[START RECORDS SHOWN]

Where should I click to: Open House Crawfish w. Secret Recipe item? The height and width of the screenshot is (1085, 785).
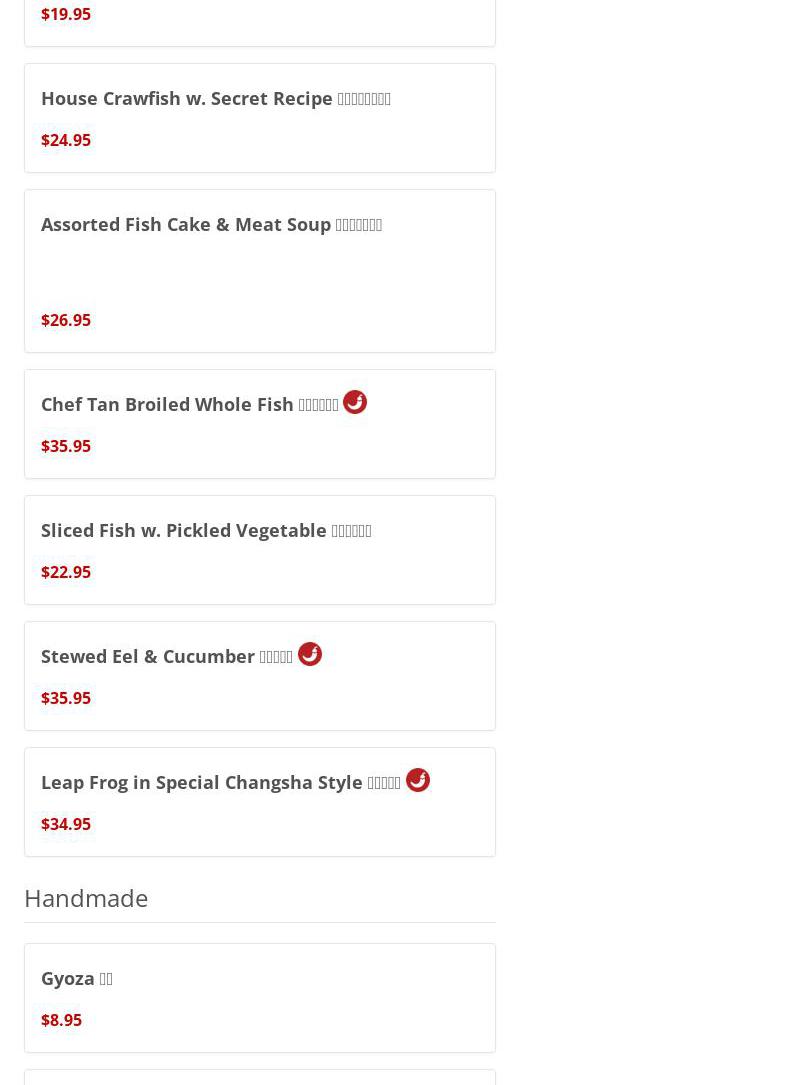tap(216, 99)
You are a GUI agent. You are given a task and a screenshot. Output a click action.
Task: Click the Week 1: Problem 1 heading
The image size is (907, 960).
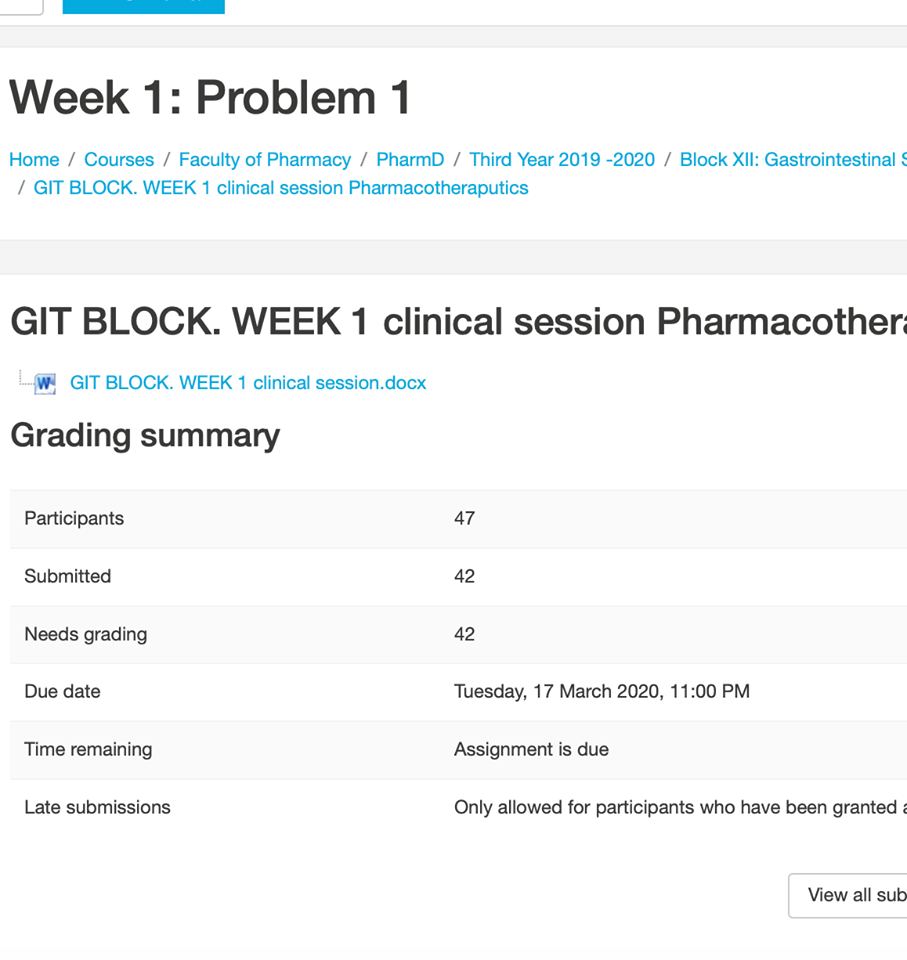coord(211,98)
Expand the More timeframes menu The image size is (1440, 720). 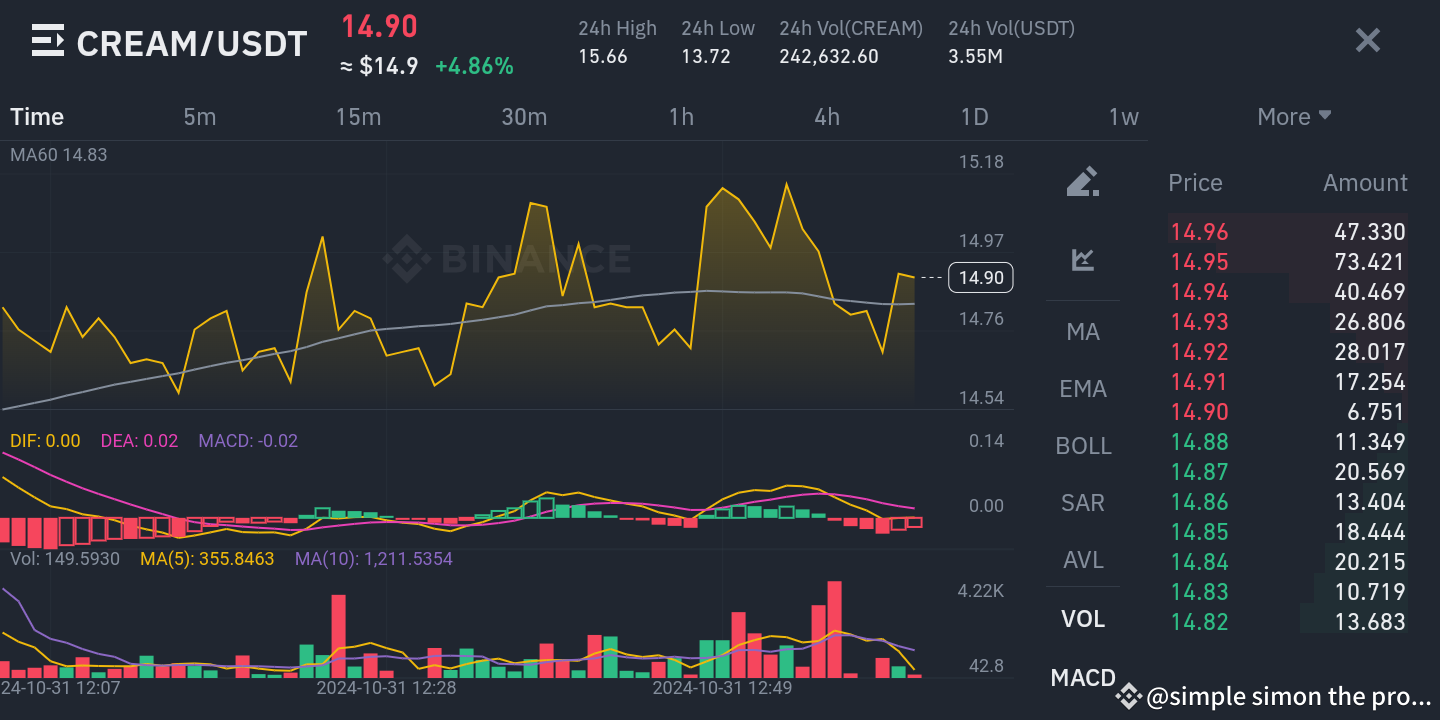[x=1294, y=116]
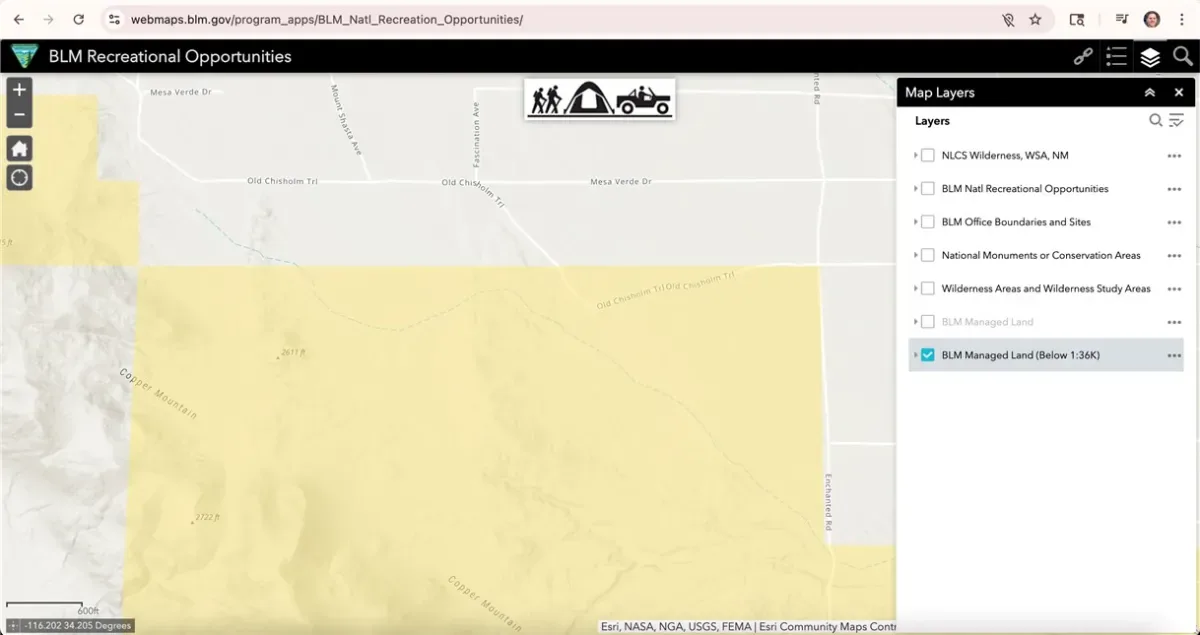
Task: Open the legend panel icon
Action: (x=1116, y=57)
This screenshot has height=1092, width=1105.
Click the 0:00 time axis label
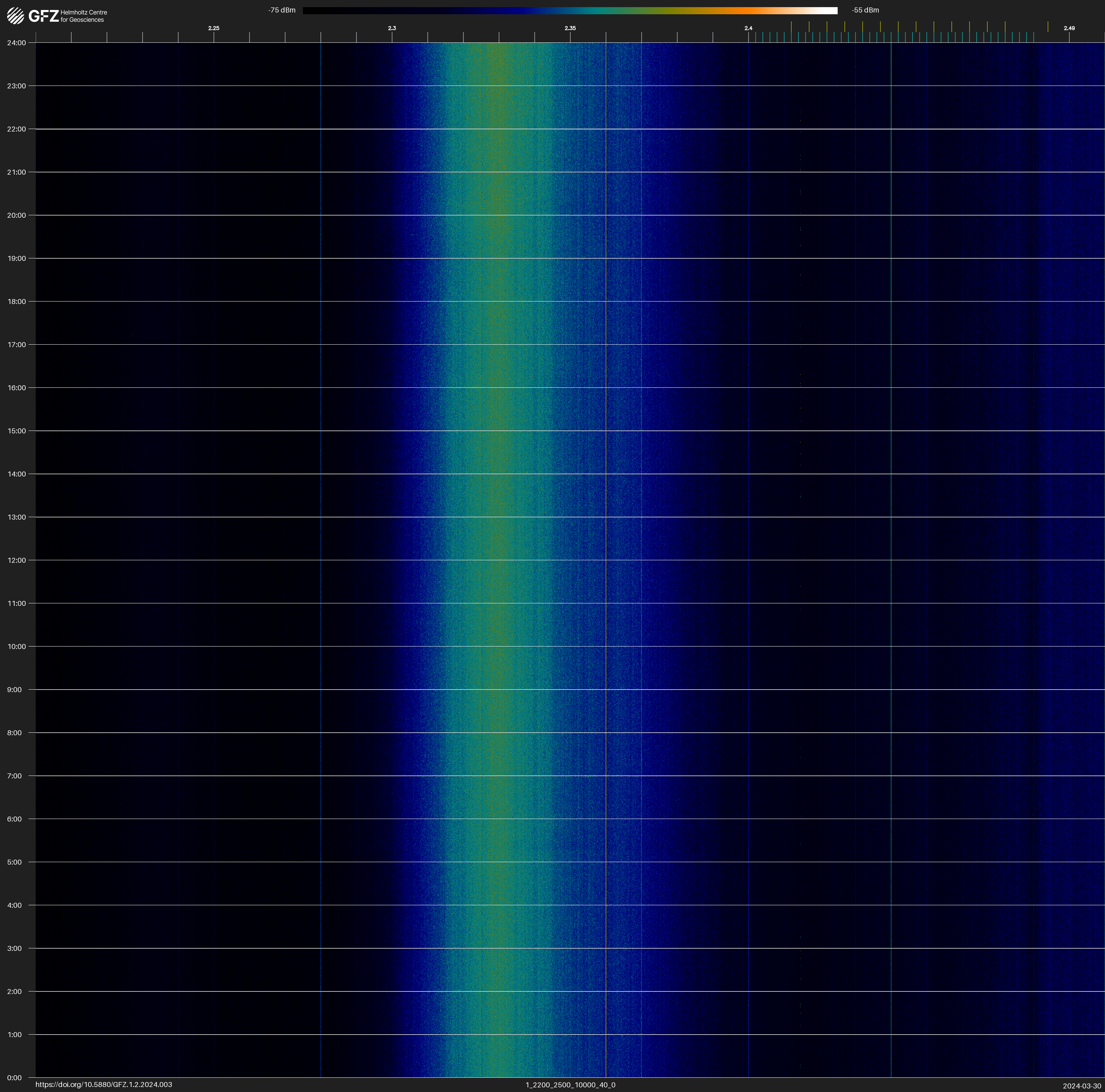pyautogui.click(x=15, y=1078)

[END RECORDS SHOWN]

Please find each line in the records above that contains the string "height", and copy those lines. Treat uppercase and lowercase letters as different.

▶ **FULL SOLUTION**
Where should I click to: Open House Crawfish w. Secret Recipe item? The height and width of the screenshot is (1085, 785).
This screenshot has height=1092, width=1105.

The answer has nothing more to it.